In the past, mobile warriors were the only ones who relied on portable
information technology. Since PalmOS, RIM, and WindowsCE devices penetrated
corporate walls, it’s no longer unusual to have over 60% of corporate employees
using PDAs and handheld devices for time management.
Indeed, Franklin-Covey, one of the world’s largest providers of time-management
tools, adopted the medium and made it a large part of their overall toolkit.
As with all great technologies that improve productivity, it’s taken
the enterprise quite a bit of time to catch up and analyze what’s happening
right under their noses. So employees have fortified themselves with the
ultimate arsenal for the dissemination of corporate information. Now comes
the real trick for corporate IT departments – how to build and deploy applications
on PDA/handheld platforms that support management’s goal of providing employees
with corporate information when they’re away from their desktops.
This will truly be one of the most complex endeavors for IT departments
(since the proliferation of desktop operating systems). There are three versions
of Palm operating systems, two of RimOS, and three of WindowsCE. Each version
has varying capabilities and functions. In addition, Palm has licensed their
operating system to other vendors who have added their own capabilities for
their own devices. Kyrocera and Handspring are two examples.
The industry faced a similar situation when Java first arrived on the
scene with a solution for cross-platform application development. Well, once
again Java is offering an opportunity for cross-platform application development
on PDAs and handheld computers.
The Java 2 Micro Edition (J2ME) is a Java 2 platform used in small footprint
devices, such as PDAs, phones, and appliances. The goal of J2ME is to separate
the set of usable APIs into groups based upon device functionality. These
groups are defined as “profiles” and allow applications to be designed for
specific sets of capabilities.
There’s basically one choice for developers who want to build cross-platform
applications for RIM and PalmOS devices: the Mobile Information Device Profile
(MIDP). I doubt anyone reading this article would expect to find a WindowsCE
solution here, although I won’t rule out that an implementation of MIDP for
WindowsCE might already exist.
The Application
After downloading and installing the sample applications that come with
the MIDP implementation for PalmOS from Sun’s Web site (http://java.sun.com/products/j2mewtoolkit/
), I decided to build a J2ME application (MIDlet). This entailed studying
the MIDP specification, which provided some basic direction but also required
significant testing with the individual platforms to really understand how
they would impact the user.
The application I chose to build is called SecurePad. I chose it because
I hate locking my Palm (since it makes it a real pain to use), but I don’t
want confidential information in the open if I should lose my device. SecurePad
requires the user to enter a password before being placed in a memo pad list
screen.

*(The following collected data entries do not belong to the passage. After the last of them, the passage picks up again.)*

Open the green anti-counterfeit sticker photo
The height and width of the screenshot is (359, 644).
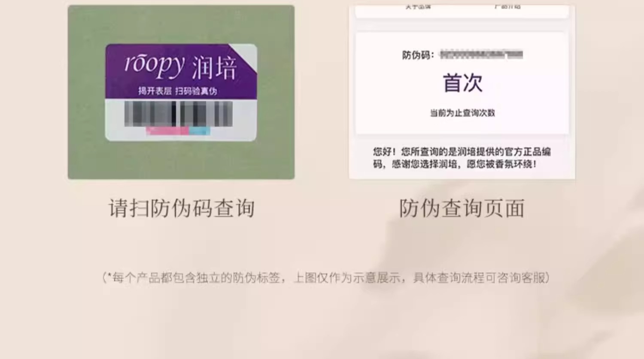pyautogui.click(x=181, y=92)
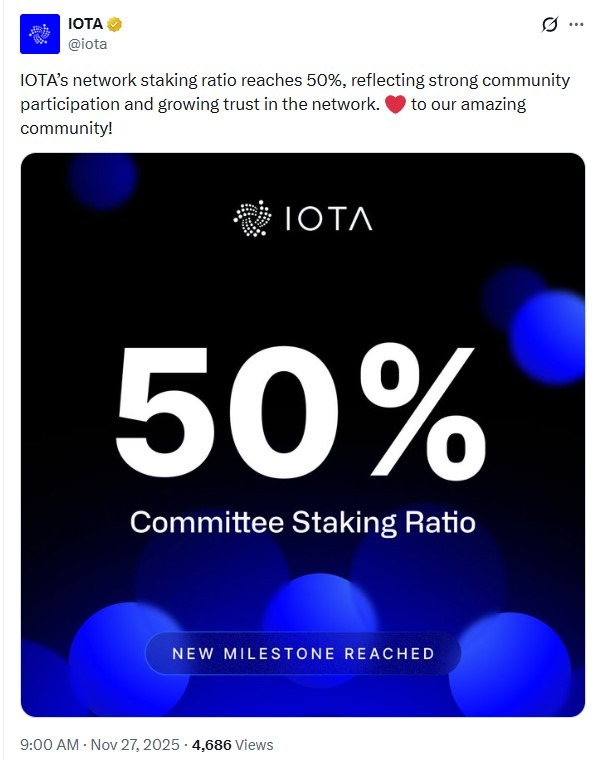Click the IOTA logo emblem in image
This screenshot has width=604, height=760.
click(252, 217)
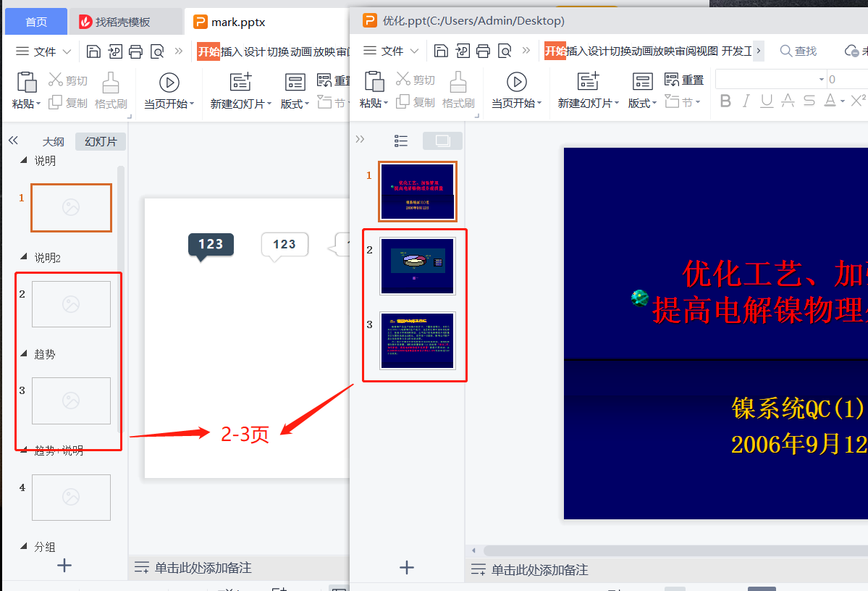Toggle Underline formatting
Screen dimensions: 868x591
pyautogui.click(x=766, y=101)

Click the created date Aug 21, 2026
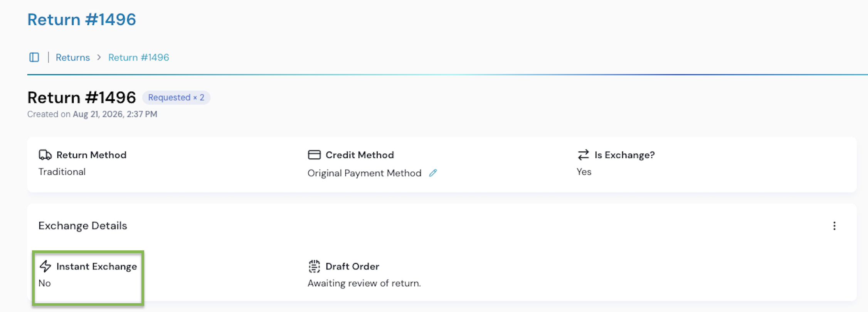98,114
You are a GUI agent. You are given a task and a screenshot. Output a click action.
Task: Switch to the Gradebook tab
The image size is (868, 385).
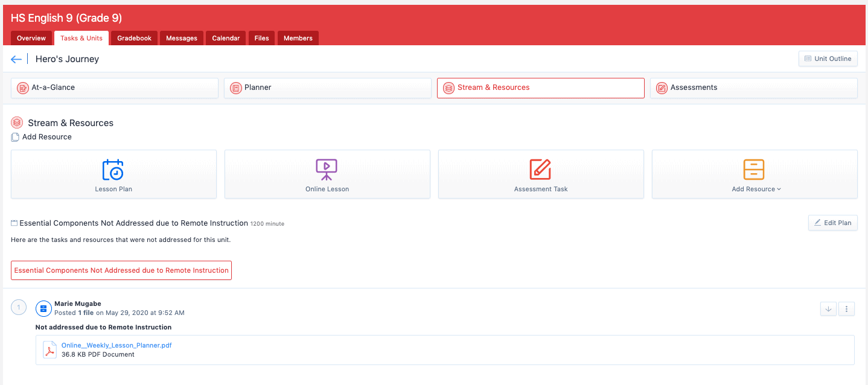pos(134,38)
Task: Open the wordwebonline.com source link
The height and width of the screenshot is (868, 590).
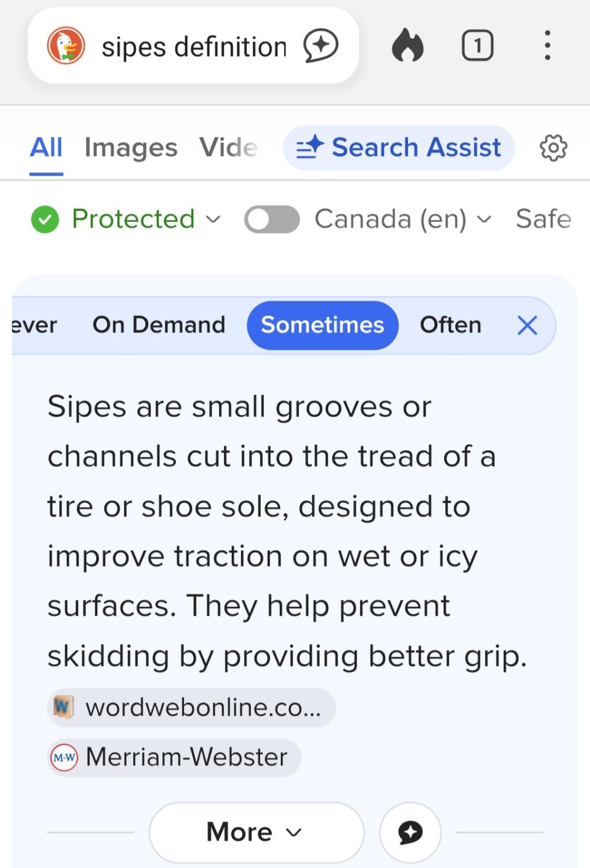Action: click(191, 707)
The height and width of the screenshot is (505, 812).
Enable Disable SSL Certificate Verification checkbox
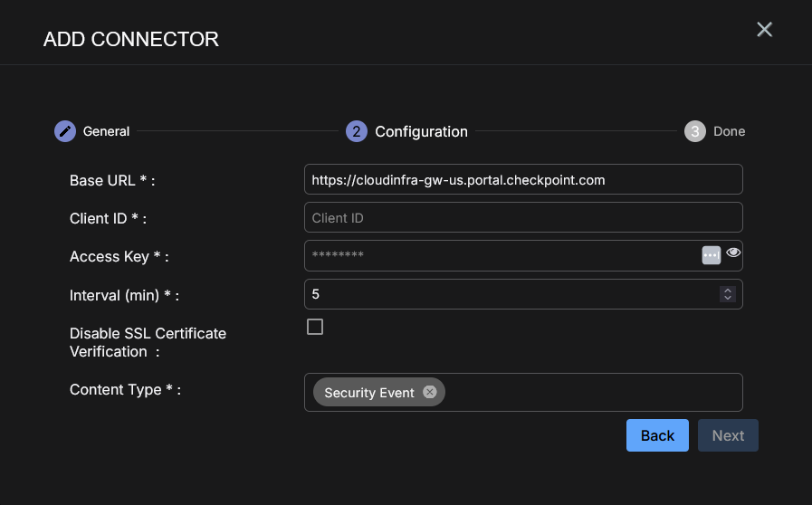[x=315, y=327]
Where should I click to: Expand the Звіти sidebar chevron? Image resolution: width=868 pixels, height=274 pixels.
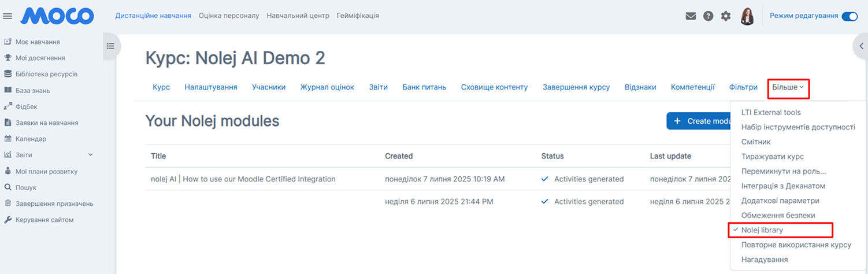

That password is then used to encrypt/decrypt all messages for that
session. This approach yielded some interesting side effects, as it allowed
me to have a different password for each note if I so chose.

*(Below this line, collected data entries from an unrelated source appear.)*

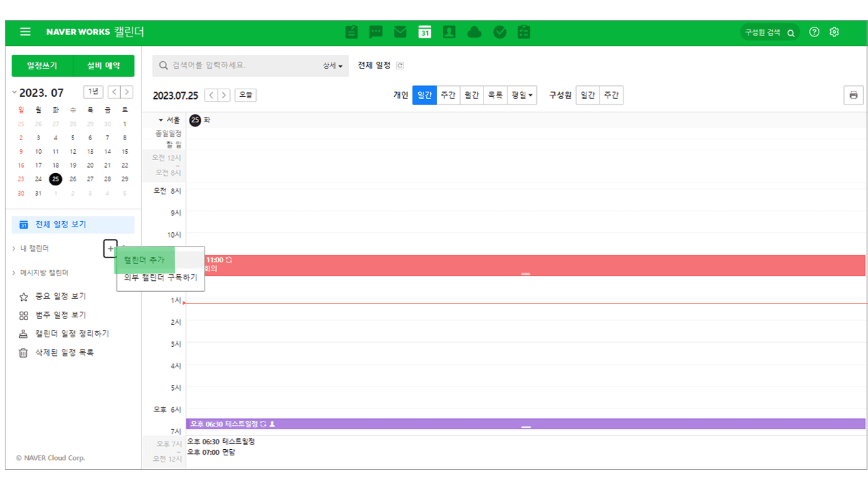Open the hamburger menu in the header

click(x=25, y=32)
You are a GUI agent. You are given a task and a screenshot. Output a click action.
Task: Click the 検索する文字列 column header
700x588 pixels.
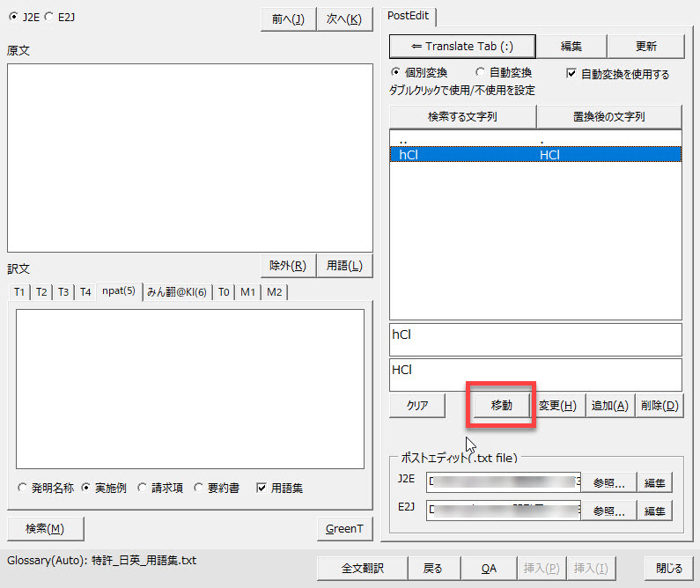click(461, 116)
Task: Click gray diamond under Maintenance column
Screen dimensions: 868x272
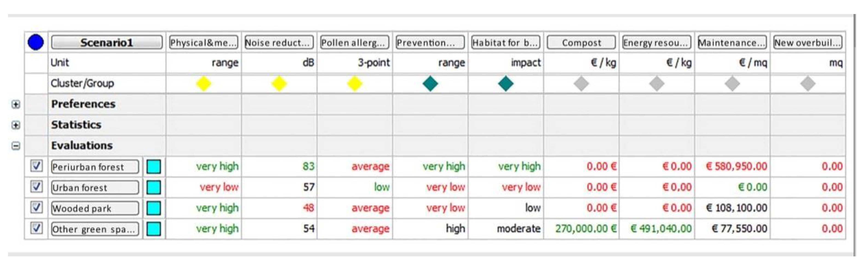Action: [732, 84]
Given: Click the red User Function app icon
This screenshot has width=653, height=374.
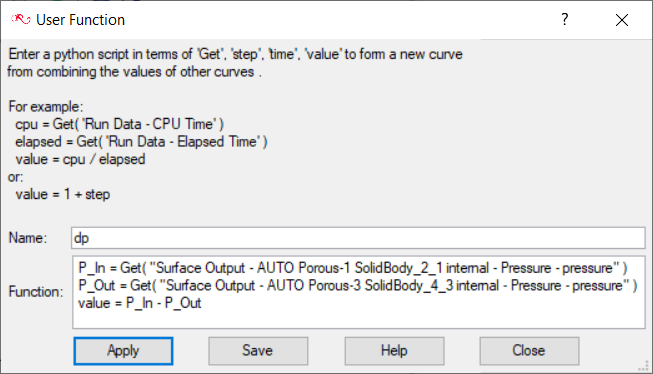Looking at the screenshot, I should [20, 19].
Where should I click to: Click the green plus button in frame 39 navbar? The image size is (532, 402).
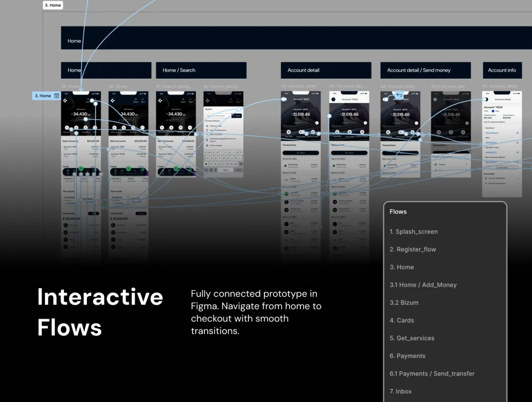[x=81, y=169]
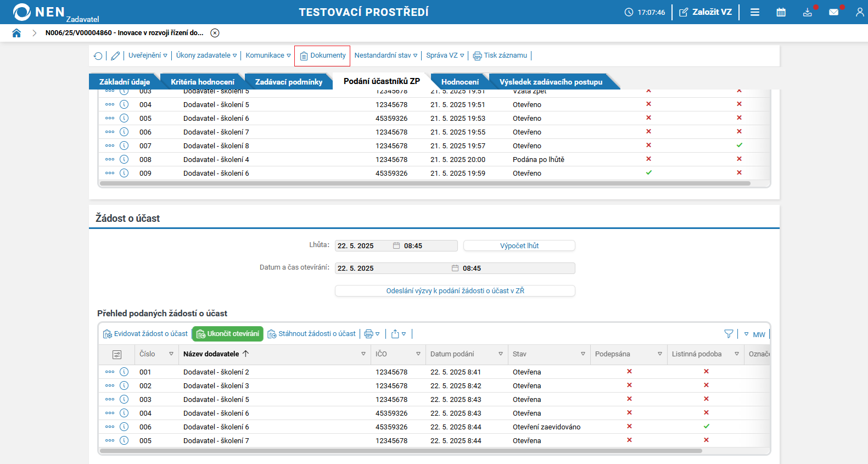
Task: Click the horizontal scrollbar under requests table
Action: point(401,451)
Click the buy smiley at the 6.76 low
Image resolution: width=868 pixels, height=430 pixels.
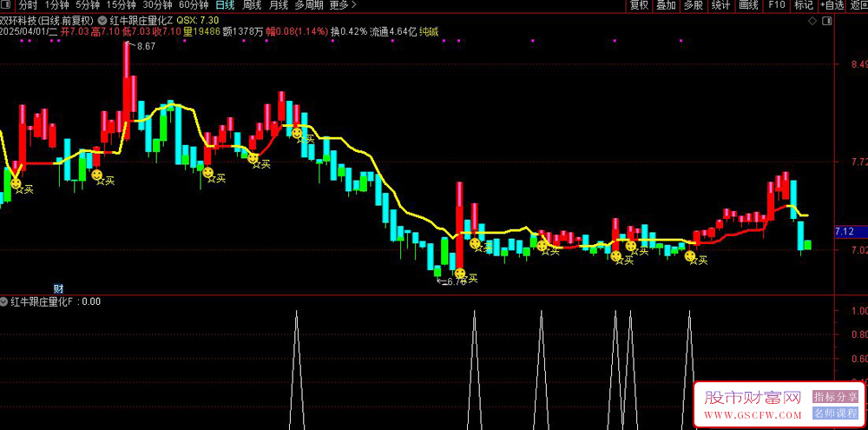pyautogui.click(x=460, y=274)
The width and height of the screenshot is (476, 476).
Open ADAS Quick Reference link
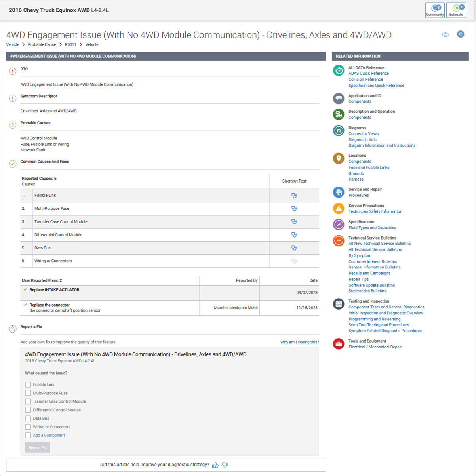pyautogui.click(x=368, y=74)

The key to SecurePad is the integration with Palm conduits, which allows
the entire pad to be uploaded from or downloaded to the desktop without first
being decrypted. This is a critical part of building an end-to-end Palm application
as it’s possible for the Palm to corrupt data or need a hard reset, which
would erase everything in memory.
The Results
J2ME applications definitely don’t look or feel like native PalmOS applications.

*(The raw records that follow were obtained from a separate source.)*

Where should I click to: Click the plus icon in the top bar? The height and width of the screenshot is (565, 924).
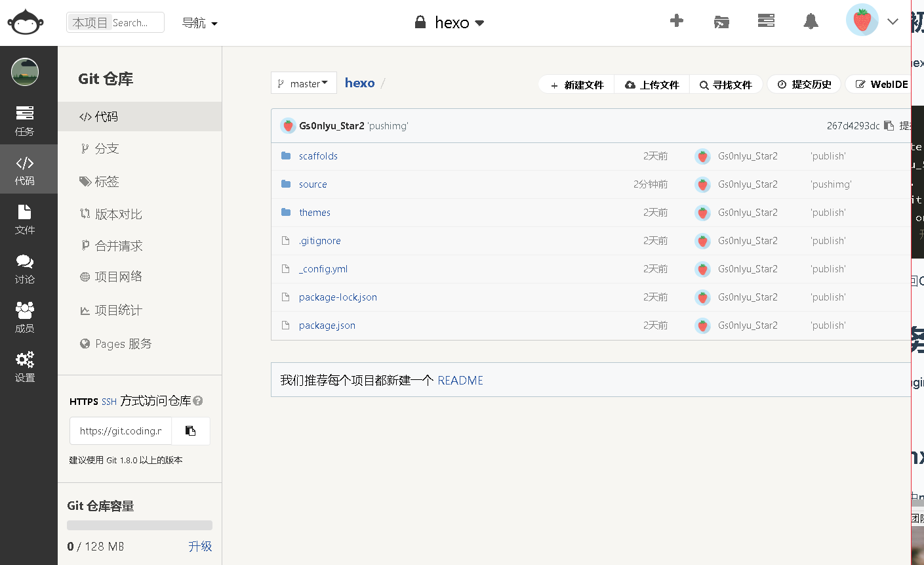tap(677, 21)
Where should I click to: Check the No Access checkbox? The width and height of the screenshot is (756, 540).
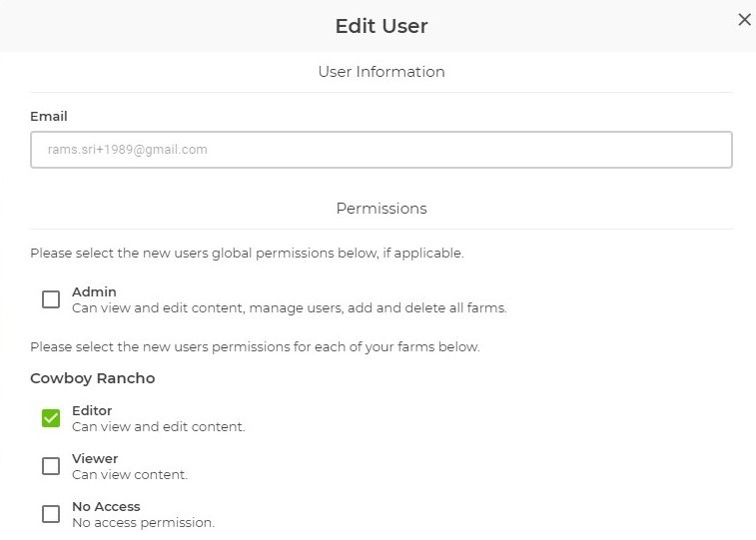pos(51,514)
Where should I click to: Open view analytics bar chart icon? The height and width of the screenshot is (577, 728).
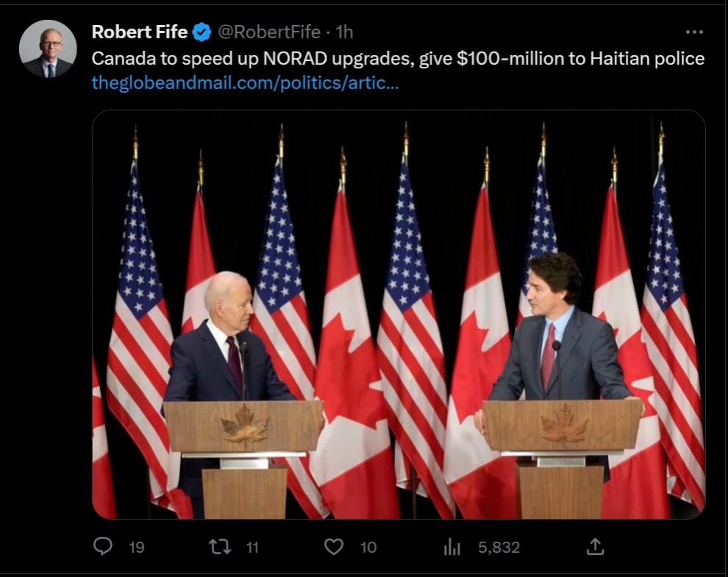(452, 546)
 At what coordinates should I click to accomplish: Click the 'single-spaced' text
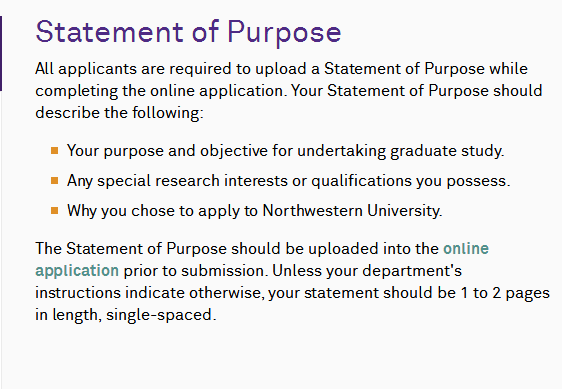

After years of hearing that Java applications don’t look and feel like Windows
applications, this should come as no surprise to Java developers. My biggest
complaint was that all field-based input had to be provided through the use
of a Form object, which requires the form to occupy the entire screen. And
there are only a small, fixed number of items to choose from for screen objects,
but the basics such as lists, buttons, and images are there.
Note: The current MIDP version used for the Palm also needs to
operate on cellular phones and similar types of equipment that have a lot
less screen space and a very mundane entry system. The Sun community is working
on a different profile that fits a much more powerful class of devices.
SecurePad uses a basic XOR encryption scheme and operates directly on
byte arrays. Still, this modest amount of memory access and mathematical
computation appears to make my Visor Prism seem like an IBM PC XT loading
up Lotus 123 off a floppy disk. I’ve since been testing with a C++ version
of the application and the encryption/decryption algorithm works considerably
faster than under Java.
Palm’s Java interface for developing conduits is an extremely useful
tool. From the Palm Web site I was able to download the Conduit Development
Kit (CDK), which includes the Java interface, documentation, usable sample
code, and a redistributable component for installing and using Java conduits
on users’ desktops. All things considered, it took only a few hours to transform
their TEXTCOND sample application into a usable conduit for SecurePad (see
Figures 1–3).
The How-To
To build an end-to-end application for the PalmOS in Java you’ll need
the following items:
1. The PalmOS emulator and a PalmOS ROM file: If you have
a serially connected base, you can download the ROM from your own Palm device.
If you have a USB-connected base, it may be difficult to download the ROM
from your Palm to your desktop.
2. The J2ME Wireless Toolkit: The toolkit ships with emulators
for cellular phones and can integrate into the PalmOS emulator.
3. The Java VM for PalmOS 1.0: This VM conforms to the
MIDP and you’ll need to install this on your Palm before you can load and
run MIDlets.
4. The Palm Conduit Development Kit 4.0
The J2ME Wireless Toolkit (J2MEWTK) supports Sun’s Forte development
tool; however, I was unable to get the complete environment working and found
it easier to use Sun’s KToolbar application that ships with the J2ME Wireless
Toolkit. The KToolbar application performs the necessary builds of the application
and creates the .JAD manifest file for the MIDlet.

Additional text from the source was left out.